▸ Work required:
Write out the entries again exactly as they are given.

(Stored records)
══════════

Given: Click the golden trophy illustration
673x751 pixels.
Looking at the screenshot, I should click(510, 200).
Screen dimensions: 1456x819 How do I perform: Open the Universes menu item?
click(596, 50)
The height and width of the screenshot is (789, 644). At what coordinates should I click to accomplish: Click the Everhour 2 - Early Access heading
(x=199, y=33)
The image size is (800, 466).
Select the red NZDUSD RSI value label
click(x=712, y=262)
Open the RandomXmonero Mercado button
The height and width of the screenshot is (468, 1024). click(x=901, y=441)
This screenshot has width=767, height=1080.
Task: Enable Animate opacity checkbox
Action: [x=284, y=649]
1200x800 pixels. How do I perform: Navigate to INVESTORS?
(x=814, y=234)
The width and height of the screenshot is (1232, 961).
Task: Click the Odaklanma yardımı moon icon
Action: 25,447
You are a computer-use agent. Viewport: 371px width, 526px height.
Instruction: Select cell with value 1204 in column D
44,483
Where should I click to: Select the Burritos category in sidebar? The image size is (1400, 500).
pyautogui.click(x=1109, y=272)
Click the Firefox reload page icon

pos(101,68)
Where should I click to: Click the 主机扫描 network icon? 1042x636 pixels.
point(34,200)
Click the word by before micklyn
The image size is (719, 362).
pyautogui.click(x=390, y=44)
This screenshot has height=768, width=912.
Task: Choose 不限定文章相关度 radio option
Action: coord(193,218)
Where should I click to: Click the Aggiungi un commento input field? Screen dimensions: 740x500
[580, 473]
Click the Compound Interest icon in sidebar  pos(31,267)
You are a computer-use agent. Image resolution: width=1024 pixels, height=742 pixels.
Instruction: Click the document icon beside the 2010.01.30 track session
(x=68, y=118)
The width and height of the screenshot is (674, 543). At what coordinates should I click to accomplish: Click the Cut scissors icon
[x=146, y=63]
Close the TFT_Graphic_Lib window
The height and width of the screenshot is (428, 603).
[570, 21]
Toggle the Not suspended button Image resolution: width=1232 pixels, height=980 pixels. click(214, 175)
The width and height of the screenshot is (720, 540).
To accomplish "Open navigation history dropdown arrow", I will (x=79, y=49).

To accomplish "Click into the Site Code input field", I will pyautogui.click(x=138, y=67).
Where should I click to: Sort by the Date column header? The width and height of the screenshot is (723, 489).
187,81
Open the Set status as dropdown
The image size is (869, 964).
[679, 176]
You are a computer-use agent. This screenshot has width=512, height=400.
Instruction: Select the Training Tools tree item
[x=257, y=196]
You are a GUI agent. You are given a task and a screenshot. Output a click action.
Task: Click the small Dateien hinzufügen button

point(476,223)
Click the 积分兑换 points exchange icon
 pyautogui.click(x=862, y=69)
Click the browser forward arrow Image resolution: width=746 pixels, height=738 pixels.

══════════

▸ Output of the task:
Given: Click the golden trophy illustration
673x751 pixels.
Looking at the screenshot, I should click(510, 200).
Screen dimensions: 1456x819 How do I perform: Open the Universes menu item?
click(596, 50)
The height and width of the screenshot is (789, 644). At what coordinates should I click to accomplish: Click the Everhour 2 - Early Access heading
(x=199, y=33)
The image size is (800, 466).
Select the red NZDUSD RSI value label
click(x=712, y=262)
Open the RandomXmonero Mercado button
The height and width of the screenshot is (468, 1024). click(x=901, y=441)
This screenshot has width=767, height=1080.
Task: Enable Animate opacity checkbox
Action: [x=284, y=649]
1200x800 pixels. How do I perform: Navigate to INVESTORS?
(x=814, y=234)
The width and height of the screenshot is (1232, 961).
Task: Click the Odaklanma yardımı moon icon
Action: 25,447
You are a computer-use agent. Viewport: 371px width, 526px height.
Instruction: Select cell with value 1204 in column D
44,483
Where should I click to: Select the Burritos category in sidebar? The image size is (1400, 500).
pyautogui.click(x=1109, y=272)
Click the Firefox reload page icon

pos(101,68)
Where should I click to: Click the 主机扫描 network icon? 1042x636 pixels.
point(34,200)
Click the word by before micklyn
The image size is (719, 362).
pyautogui.click(x=390, y=44)
This screenshot has height=768, width=912.
Task: Choose 不限定文章相关度 radio option
Action: coord(193,218)
Where should I click to: Click the Aggiungi un commento input field? Screen dimensions: 740x500
[580, 473]
Click the Compound Interest icon in sidebar  pos(31,267)
You are a computer-use agent. Image resolution: width=1024 pixels, height=742 pixels.
Instruction: Click the document icon beside the 2010.01.30 track session
(x=68, y=118)
The width and height of the screenshot is (674, 543). At what coordinates should I click to accomplish: Click the Cut scissors icon
[x=146, y=63]
Close the TFT_Graphic_Lib window
The height and width of the screenshot is (428, 603).
[570, 21]
Toggle the Not suspended button Image resolution: width=1232 pixels, height=980 pixels. click(214, 175)
The width and height of the screenshot is (720, 540).
To accomplish "Open navigation history dropdown arrow", I will (x=79, y=49).

To accomplish "Click into the Site Code input field", I will pyautogui.click(x=138, y=67).
Where should I click to: Sort by the Date column header? The width and height of the screenshot is (723, 489).
187,81
Open the Set status as dropdown
The image size is (869, 964).
[679, 176]
You are a computer-use agent. This screenshot has width=512, height=400.
Instruction: Select the Training Tools tree item
[x=257, y=196]
You are a GUI agent. You are given a task and a screenshot. Output a click action.
Task: Click the small Dateien hinzufügen button

point(476,223)
Click the 积分兑换 points exchange icon
 pyautogui.click(x=862, y=69)
Click the browser forward arrow Image resolution: width=746 pixels, height=738 pixels.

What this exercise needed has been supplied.